May 3 (Reuters) – Massachusetts’ highest court on Wednesday heard arguments on whether to revive a state fiduciary duty rule that was central to an enforcement action securities regulators filed against the online brokerage Robinhood.
Lawyers for a Robinhood Markets Inc (HOOD.O) subsidiary and Massachusetts Secretary of State Bill Galvin argued before the state’s Supreme Judicial Court over the legality of a 2020 state regulation, which Robinhood has said oversteps Galvin’s authority.
Last year, a Superior Court judge sided with Robinhood in a lawsuit the firm filed after Galvin in December 2020 accused it of encouraging inexperienced investors to place risky trades. He argued that Robinhood violated the rule he adopted that raised the investment-advice standard for brokers and that its broker-dealer license in the state should be revoked.
The judge’s decision to invalidate the rule knocked out a main part of the case against Robinhood, which is on hold pending the outcome of Galvin’s appeal.

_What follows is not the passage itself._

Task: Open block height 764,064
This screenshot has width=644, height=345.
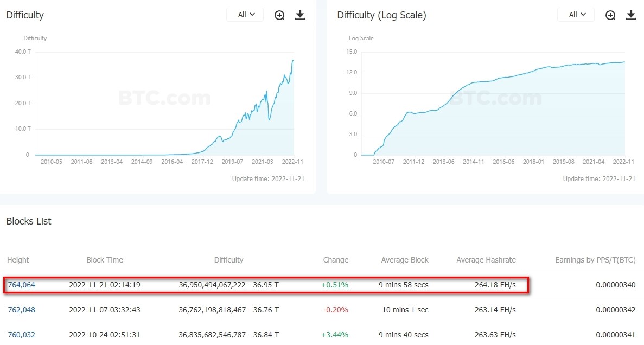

Galvin’s regulation overstepped existing laws when it imposed a standard that brokers avoid or mitigate conflicts of interest when giving investment advice, according to a lawyer for Robinhood.
Massachusetts law “does not give the Secretary the power to make conduct that is ethical under existing federal and state law unethical simply by announcing it to be so,” Amy Saharia said in court on Wednesday.
But a lawyer for the Secretary of State disagreed and said the regulation is also consistent with the investor protections aims of federal law.
Galvin has said Robinhood had a duty to protect its customers and their money, but instead gave its inexperienced customers the ability to make an unlimited number of trades without first screening them.
Robinhood has faced scrutiny for so-called “gamification” of investing and for its role at the center of a 2021 retail trading frenzy.
“Secretary Galvin feels strongly in the need to apply fiduciary duty standards to financial professionals,” a spokesperson said. “The Robinhood case is the perfect example of the need for such a rule in Massachusetts.”